The move gives Europe a specific policy and operational route into OpenAI’s cyber defense program at a time when AI models are becoming more capable in security work. OpenAI says GPT-5.5 with Trusted Access for Cyber is intended for most defensive workflows, including secure code review, vulnerability triage, malware analysis, detection engineering, and patch validation.

GPT-5.5-Cyber is being rolled out in limited preview for more specialized authorized workflows, including controlled red teaming, penetration testing, and validation work. OpenAI says the model is not expected to significantly outperform GPT-5.5 across every cyber evaluation, but has been trained to be more permissive on security-related tasks for approved users.

For European organizations, the plan extends beyond access to a model. It places cyber AI inside a trust-based structure involving identity verification, account-level controls, approved-use scoping, and monitoring.

Safeguards shape the trusted access model

Signoux linked the EU plan to OpenAI’s earlier cyber safety work and its 2023 Preparedness Framework, which includes cybersecurity risk.

He wrote: “AI is reshaping cybersecurity.
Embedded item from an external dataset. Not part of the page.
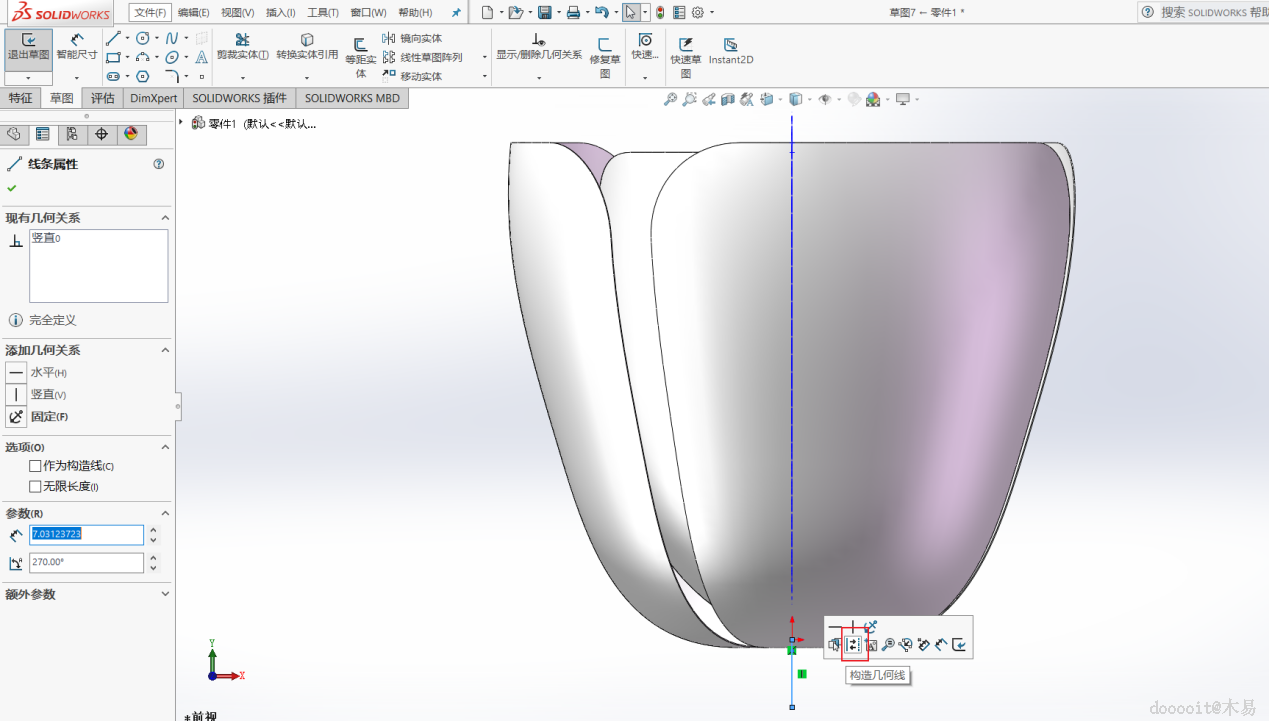Click the line length parameter field

click(86, 535)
Over the past year, AI model capabilities have advanced rapidly, warranting greater efforts to strengthen cyber resilience. We need to build this together. Europe’s preparedness will be strongest when trusted cyber defenders have access to advanced tools, paired with appropriate safeguards, oversight, and operational cooperation.”
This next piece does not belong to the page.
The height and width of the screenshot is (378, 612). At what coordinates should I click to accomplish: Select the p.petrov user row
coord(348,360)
OpenAI’s Trusted Access for Cyber framework is designed to reduce refusals for verified defenders working in authorized environments, while continuing to block requests linked to malicious activity. OpenAI says safeguards remain in place against credential theft, stealth, persistence, malware deployment, and exploitation of third-party systems.

The company has also set stronger account requirements for users with access to its most cyber-capable and permissive models. Individual members of Trusted Access for Cyber will be required to enable Advanced Account Security from June 1, 2026. Organizations can alternatively attest that they use phishing-resistant authentication through single sign-on.

OpenAI’s current access structure separates default GPT-5.5 use from GPT-5.5 with Trusted Access for Cyber and GPT-5.5-Cyber. The default model keeps standard safeguards for general work. Trusted Access for Cyber gives verified defenders more precise safeguards for defensive tasks. GPT-5.5-Cyber allows more permissive behavior for specialized authorized workflows, with stronger verification and controls.

Cyber AI puts skills and governance under pressure

OpenAI’s European rollout comes as cyber defense, AI skills, and workforce readiness are becoming more closely linked. The company says approved customers will be able to use trusted access to support security education, defensive programming, and responsible vulnerability research.

Its wider cyber program includes work with security vendors across network protection, vulnerability research, detection and monitoring, and software supply chain security. Partners named in OpenAI’s broader Trusted Access for Cyber work include Cisco, CrowdStrike, Palo Alto Networks, Oracle, Zscaler, Cloudflare, Akamai, Fortinet, Intel, Qualys, Rapid7, Tenable, Trail of Bits, SentinelOne, Okta, Netskope, Snyk, Gen Digital, Semgrep, and Socket.

OpenAI says GPT-5.5-Cyber scored 81.9 percent on CyberGym, compared with 81.8 percent for GPT-5.5, 79.0 percent for GPT-5.4, and 73.1 percent for Claude Opus 4.7. The company says GPT-5.5 with Trusted Access for Cyber remains the recommended starting point for most security workflows.

The EU Cyber Action Plan now gives OpenAI a clearer route into Europe’s cyber defense ecosystem. The next test is whether European partners can pair access to GPT-5.5 and GPT-5.5-Cyber with enough training, governance, and verified defensive use cases to make frontier cyber AI operational beyond specialist teams.